As the courts increas­ing­ly detached them­selves from pub­lic opin­ion on key issues of nation­al wel­fare, they came under increas­ing crit­i­cism from pro­gres­sive cir­cles. Indeed, with a focus on mis-use of injunc­tions and con­tempt cita­tions in labor dis­putes, Theodore Roosevelt’s Pro­gres­sive Par­ty in 1912 pri­or­i­tized ​“restric­tion of the pow­er of the courts as shall leave to the peo­ple the ulti­mate author­i­ty to deter­mine fun­da­men­tal ques­tions of social wel­fare and pub­lic pol­i­cy.” The Social­ist Par­ty led by Eugene V. Debs went fur­ther, advo­cat­ing a con­sti­tu­tion­al amend­ment to abol­ish judi­cial review of leg­isla­tive acts altogether.

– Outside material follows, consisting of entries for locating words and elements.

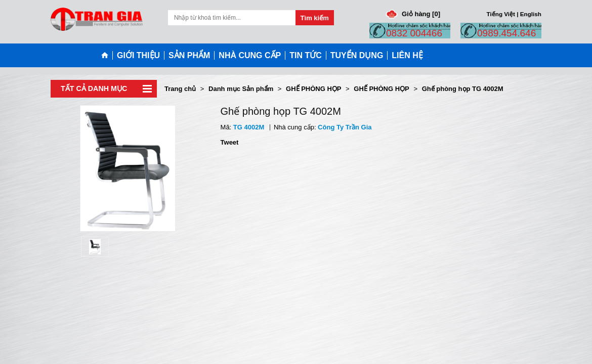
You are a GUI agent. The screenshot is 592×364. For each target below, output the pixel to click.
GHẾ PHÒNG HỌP (313, 88)
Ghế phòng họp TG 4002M (462, 88)
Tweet (230, 142)
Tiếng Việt (501, 14)
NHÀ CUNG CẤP (249, 55)
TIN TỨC (306, 55)
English (531, 14)
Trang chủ (180, 88)
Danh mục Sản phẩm (241, 88)
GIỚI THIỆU (138, 55)
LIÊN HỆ (407, 55)
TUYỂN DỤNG (357, 55)
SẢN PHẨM (189, 55)
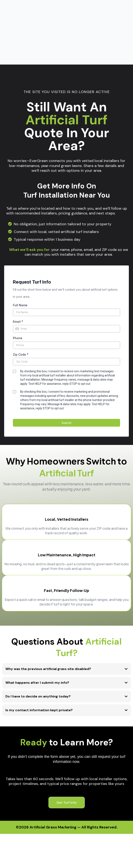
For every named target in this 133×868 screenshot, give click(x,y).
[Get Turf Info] (67, 754)
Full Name (20, 257)
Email (18, 273)
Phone (18, 290)
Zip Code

Two tan­gi­ble nation­al reform ideas fol­lowed in the next decade. As doc­u­ment­ed by his­to­ri­an Steven F. Law­son, Wisconsin’s Pro­gres­sive Sen­a­tor Robert ​“Fight­ing Bob” La Fol­lette intro­duced a con­sti­tu­tion­al amend­ment in 1922 (nev­er put to a Con­gres­sion­al vote) where­by Con­gress would have the right to re-enact –and thus enact for good — any law ruled uncon­sti­tu­tion­al by the Supreme Court. In the same year, Repub­li­can Sen. William Borah of Ida­ho pro­posed a dif­fer­ent reform tack: hop­ing to restrict judi­cial review to only the most egre­gious vio­la­tions of indi­vid­ual rights, his plan required any judi­cial over­ride by the Supreme Court to car­ry at min­i­mum a 7 to 2 court majority.

Beyond grap­pling with a sin­gle Supreme Court appoint­ment, it behooves today’s pro­gres­sives to chal­lenge all those still infect­ed by what the emi­nent judi­cial biog­ra­ph­er Alpheus Mason in 1958 labeled the ​“cult of the judi­cial robe.” As La Fol­lette apt­ly warned, “[Should the Court keep] the final and con­clu­sive author­i­ty to deter­mine what laws Con­gress may pass, then, obvi­ous­ly, the Court is the real ruler of the coun­try exact­ly the same as the absolute King would be.”